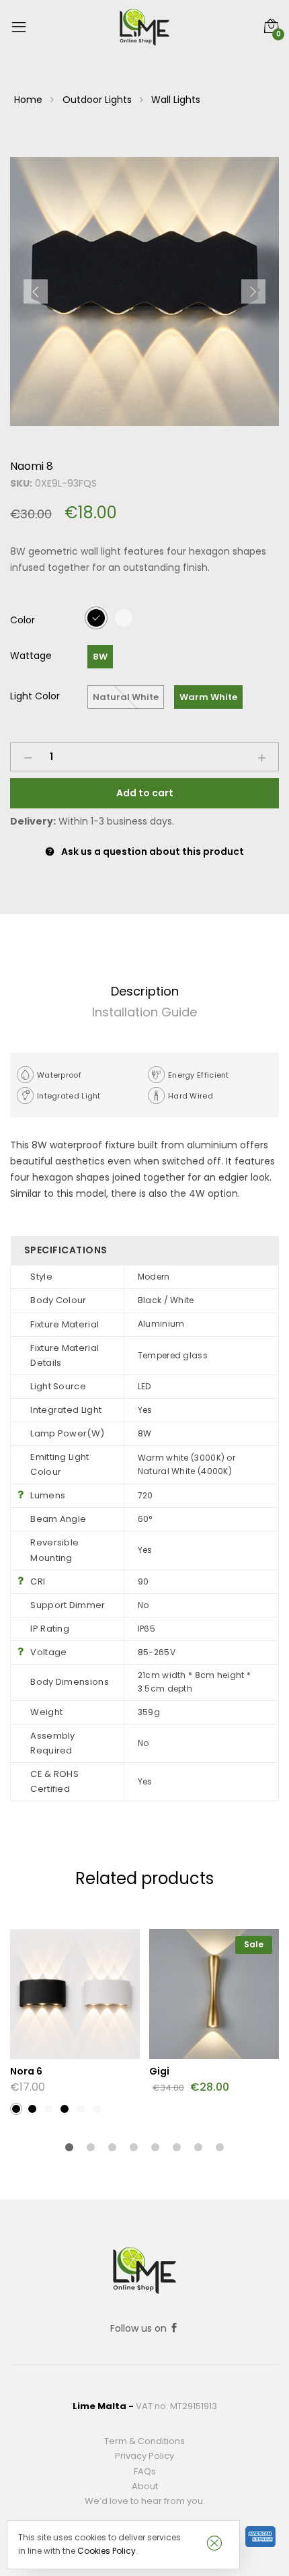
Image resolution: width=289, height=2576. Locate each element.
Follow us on (139, 2328)
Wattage (31, 655)
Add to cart (144, 793)
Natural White (126, 697)
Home (28, 99)
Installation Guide (144, 1012)
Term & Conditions (144, 2441)
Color (22, 620)
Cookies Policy (106, 2550)
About (145, 2486)
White (123, 617)
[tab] (144, 991)
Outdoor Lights (97, 99)
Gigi (159, 2071)
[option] (144, 291)
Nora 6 (26, 2071)
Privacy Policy (144, 2455)
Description (145, 991)
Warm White (208, 697)
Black (96, 617)
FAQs (145, 2471)
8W (100, 656)
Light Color (35, 696)
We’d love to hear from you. (145, 2501)
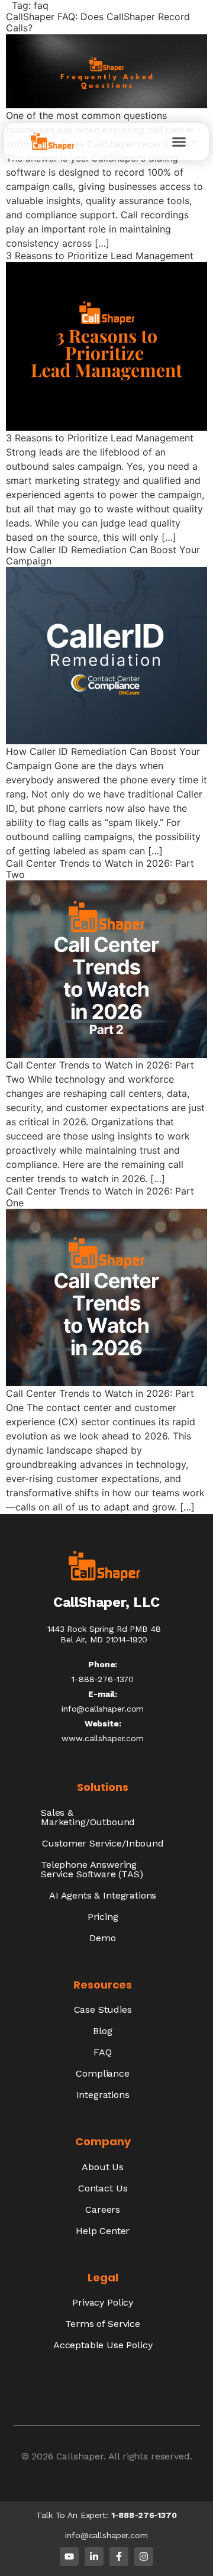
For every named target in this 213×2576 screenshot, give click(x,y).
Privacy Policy (102, 2302)
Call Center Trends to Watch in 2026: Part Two (100, 868)
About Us (103, 2167)
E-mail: (102, 1694)
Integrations (103, 2094)
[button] (178, 142)
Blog (102, 2030)
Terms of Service (102, 2323)
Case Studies (103, 2009)
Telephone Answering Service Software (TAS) (92, 1869)
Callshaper (80, 2456)
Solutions (102, 1787)
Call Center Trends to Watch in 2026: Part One (100, 1196)
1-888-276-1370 (144, 2515)
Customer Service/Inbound (103, 1843)
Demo (102, 1938)
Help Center (103, 2230)
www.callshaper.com (102, 1738)
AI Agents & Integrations (102, 1895)
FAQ (102, 2052)
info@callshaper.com (103, 1708)
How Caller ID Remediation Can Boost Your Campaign (103, 555)
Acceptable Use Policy (103, 2345)
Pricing (103, 1916)
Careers (102, 2209)
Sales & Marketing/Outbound (88, 1817)
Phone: (102, 1664)
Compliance (102, 2073)
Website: (103, 1723)
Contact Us (102, 2188)
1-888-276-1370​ (103, 1679)
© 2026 (38, 2456)
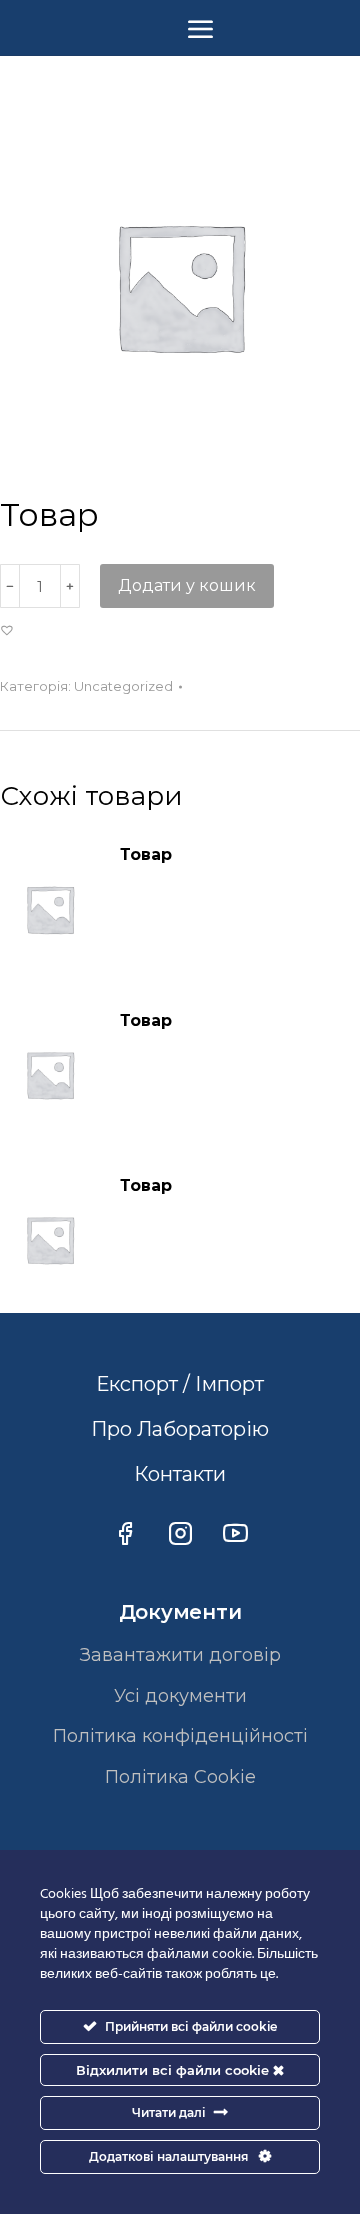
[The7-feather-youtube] (235, 1533)
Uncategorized (123, 686)
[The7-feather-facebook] (125, 1533)
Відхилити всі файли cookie (174, 2070)
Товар (146, 854)
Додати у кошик (187, 585)
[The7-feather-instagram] (180, 1533)
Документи (180, 1612)
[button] (9, 632)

PROBLEM REQUIREMENTS: Output the listing exactly, without images.

SOLUTION TO THIS EXERCISE:
Image resolution: width=289, height=2576. Locate each element.
Follow us on (139, 2328)
Wattage (31, 655)
Add to cart (144, 793)
Natural White (126, 697)
Home (28, 99)
Installation Guide (144, 1012)
Term & Conditions (144, 2441)
Color (22, 620)
Cookies Policy (106, 2550)
About (145, 2486)
White (123, 617)
[tab] (144, 991)
Outdoor Lights (97, 99)
Gigi (159, 2071)
[option] (144, 291)
Nora 6 (26, 2071)
Privacy Policy (144, 2455)
Description (145, 991)
Warm White (208, 697)
Black (96, 617)
FAQs (145, 2471)
8W (100, 656)
Light Color (35, 696)
We’d love to hear from you. (145, 2501)
For every named target in this 213×2576 screenshot, give click(x,y).
Privacy Policy (102, 2302)
Call Center Trends to Watch in 2026: Part Two (100, 868)
About Us (103, 2167)
E-mail: (102, 1694)
Integrations (103, 2094)
[button] (178, 142)
Blog (102, 2030)
Terms of Service (102, 2323)
Case Studies (103, 2009)
Telephone Answering Service Software (TAS) (92, 1869)
Callshaper (80, 2456)
Solutions (102, 1787)
Call Center Trends to Watch in 2026: Part One (100, 1196)
1-888-276-1370 (144, 2515)
Customer Service/Inbound (103, 1843)
Demo (102, 1938)
Help Center (103, 2230)
www.callshaper.com (102, 1738)
AI Agents & Integrations (102, 1895)
FAQ (102, 2052)
info@callshaper.com (103, 1708)
How Caller ID Remediation Can Boost Your Campaign (103, 555)
Acceptable Use Policy (103, 2345)
Pricing (103, 1916)
Careers (102, 2209)
Sales & Marketing/Outbound (88, 1817)
Phone: (102, 1664)
Compliance (102, 2073)
Website: (103, 1723)
Contact Us (102, 2188)
1-888-276-1370​ (103, 1679)
© 2026 (38, 2456)
[The7-feather-youtube] (235, 1533)
Uncategorized (123, 686)
[The7-feather-facebook] (125, 1533)
Відхилити всі файли cookie (174, 2070)
Товар (146, 854)
Додати у кошик (187, 585)
[The7-feather-instagram] (180, 1533)
Документи (180, 1612)
[button] (9, 632)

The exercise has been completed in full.